Troubleshooting
Check node status
Check node status with:
kubectl get nodes
Expected output when the node is healthy:
NAME STATUS ROLES AGE VERSION
speech-platform.localdomain Ready control-plane,master 9s v1.30.5+k3s1
Node list can be empty (No resources found) or node can be in NotReady state
if the virtual appliance is starting up. This is normal and should resolve
within a few moments.
The node also needs enough free disk and memory capacity. When resources are insufficient, pressure events are emitted. Run the following command to see node conditions:
kubectl describe node | grep -A 6 Conditions:
Conditions:
Type Status LastHeartbeatTime LastTransitionTime Reason Message
---- ------ ----------------- ------------------ ------ -------
MemoryPressure False Mon, 29 Apr 2024 08:13:54 +0000 Mon, 29 Apr 2024 07:46:39 +0000 KubeletHasSufficientMemory kubelet has sufficient memory available
DiskPressure False Mon, 29 Apr 2024 08:13:54 +0000 Mon, 29 Apr 2024 08:06:45 +0000 KubeletHasNoDiskPressure kubelet has no disk pressure
PIDPressure False Mon, 29 Apr 2024 08:13:54 +0000 Mon, 29 Apr 2024 07:46:39 +0000 KubeletHasSufficientPID kubelet has sufficient PID available
Ready True Mon, 29 Apr 2024 08:13:54 +0000 Mon, 29 Apr 2024 07:46:39 +0000 KubeletReady kubelet is posting ready status
Disk pressure
Disk pressure node event is emitted when Kubernetes is running out of disk
capacity in the /var filesystem:
Conditions:
Type Status LastHeartbeatTime LastTransitionTime Reason Message
---- ------ ----------------- ------------------ ------ -------
DiskPressure True Mon, 29 Apr 2024 08:13:54 +0000 Mon, 29 Apr 2024 08:06:45 +0000 KubeletHasDiskPressure kubelet has disk pressure
Follow the procedure for extending the disks.
Memory pressure
Memory pressure node event is emitted when Kubernetes is running out of free memory:
Conditions:
Type Status LastHeartbeatTime LastTransitionTime Reason Message
---- ------ ----------------- ------------------ ------ -------
MemoryPressure True Mon, 29 Apr 2024 08:50:50 +0000 Mon, 29 Apr 2024 08:50:50 +0000 KubeletHasInsufficientMemory kubelet has insufficient memory available
You need to grant more memory to the virtual appliance.
View pod logs
Logs are stored in /data/log/pods/ or in /data/logs/containers. You can view
them via Filebrowser if needed.
Alternatively you can display logs with kubectl command:
kubectl -n speech-platform logs -f voiceprint-extraction-7867578b97-w7bzd
[2024-04-29 08:59:10.250] [Configuration] [info] model: /models/xl-5.0.0.model
[2024-04-29 08:59:10.250] [Configuration] [info] port: 8080
[2024-04-29 08:59:10.250] [Configuration] [info] device: cpu
[2024-04-29 08:59:10.250] [critical] base64_decode: invalid character ''<''
Changes in configuration are not applied
Use this when you have made changes to
/data/speech-platform/speech-platform-values.yaml but they do not seem to take
effect (e.g., new settings aren't reflected in the application, services don't
start properly, etc.).
Why this happens: The Helm controller automatically watches for changes in the config file. If the YAML configuration file is invalid, the update job fails and the system continues running the old config or fails to deploy completely.
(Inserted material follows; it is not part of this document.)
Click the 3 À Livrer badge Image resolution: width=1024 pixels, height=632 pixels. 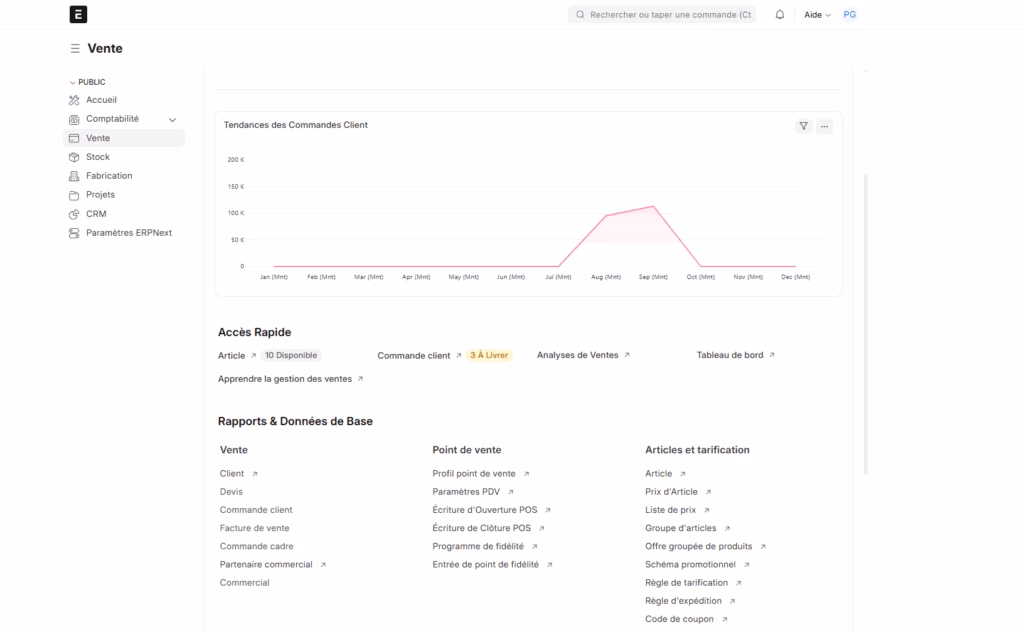coord(488,355)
How to troubleshoot: If the configuration is incorrect, the update job will not complete successfully, and the underlying pod will either restart or be in an error state. The pod status will reflect this issue.
Step 1. Check the Helm install job status:
kubectl get pods -n kube-system | grep -i helm-install
helm-install-filebrowser-2b7pn 0/1 Completed 0 51m
helm-install-ingress-nginx-m87d4 0/1 Completed 0 51m
helm-install-nginx-nrcvk 0/1 Completed 0 51m
helm-install-dcgm-exporter-fjqzz 0/1 Completed 0 51m
helm-install-kube-prometheus-stack-jn5bz 0/1 Completed 0 51m
helm-install-keda-vsn95 0/1 Completed 0 51m
helm-install-speech-platform-9l9vj 0/1 Error 4 (46s ago) 6m15s
Step 2. Inspect the logs of the failing job:
kubectl logs -f <failing-job-name> -n kube-system
Upgrading speech-platform
+ helm_v3 upgrade --namespace speech-platform speech-platform https://10.43.0.1:443/static/phonexia-charts/speech-platform-0.0.0-36638f5-helm.tgz --values /config/values-10_HelmChartConfig.yaml
Error: failed to parse /config/values-10_HelmChartConfig.yaml: error converting YAML to JSON: yaml: line 494: could not find expected ':'
Step 3. Validate the YAML (see next section).
Check configuration file validity
Whenever changes are made to speech-platform-values.yaml, or if a Helm update
job fails due to YAML syntax issues.
Why this matters: Helm requires a valid YAML configuration file to parse and apply configuration. A missing colon, incorrect indentation, or misplaced value can break the deployment.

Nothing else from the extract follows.